So tell me the, about this coffee shop and why it was relevant to what you were doing. There was a lady named Marsha Dorsey who owned a coffee shop called Shenadelle Coffee. And we were building a trade show disc and had screwed it up so badly that we were in a fire

Drill to redo, you know, probably 200 hours of work.

with you like 10. I was probably 10, but that weekend it was probably 20. It was everyone we could find.

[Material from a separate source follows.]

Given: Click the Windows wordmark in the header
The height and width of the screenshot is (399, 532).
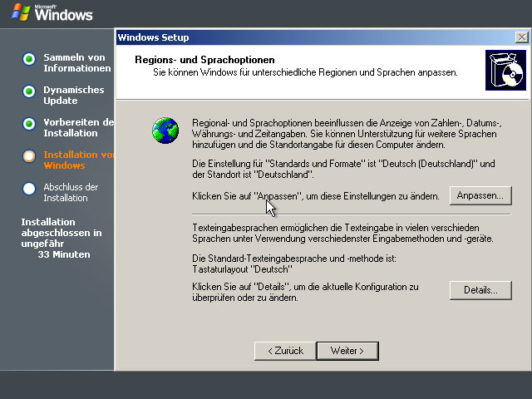Looking at the screenshot, I should 63,15.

Yeah. And one of my colleagues went in to buy some chocolate covered espresso beans to keep the

workers awake. And Marsha said, well, what do you guys do? And he's like, oh, we work with computers. And she's like, oh my son loves computers. And he's like, well, how do you like to make 50 bucks a hard way? So this 15-year-old kid comes over a middle of the afternoon and he introduces himself. And he's like, hi, I'm Jack. And Jack pulled it all night with us for today. Jack, this is Jack. Jack Dorsey, Dorsey. Yeah. And he's 15-year-old kid. And he knew enough about

computers that he could help you guys fix this CD wrong problem. I mean, he wasn't doing a program. He was running a scanner. It was taking this page, scan it, save it, type this file name correctly, and do it right. Three thousand times in a row. But what I quickly noticed was Jack came to work for us then afterwards. I mean, after he got out of trouble with his mom, got out of trouble because

we sent him home at 5am or something. I see, okay. And then what I discovered was that whenever I gave

Jack a project, he would always do it better than I was expecting. And I got curious about how deep

that river ran. So I kept giving him harder and harder projects. And he kept delivering every one of them. And I was like, oh my god, what can this kid do? Tell me about him at 16. Was he was he like a savant? I mean, was he like a programming just genius? No, he was very good. We called him Jack the genius. That was his nickname. But you know, he was not a genius. He was just very good. Yeah. And so finally, we started doing some, you know, more serious work together.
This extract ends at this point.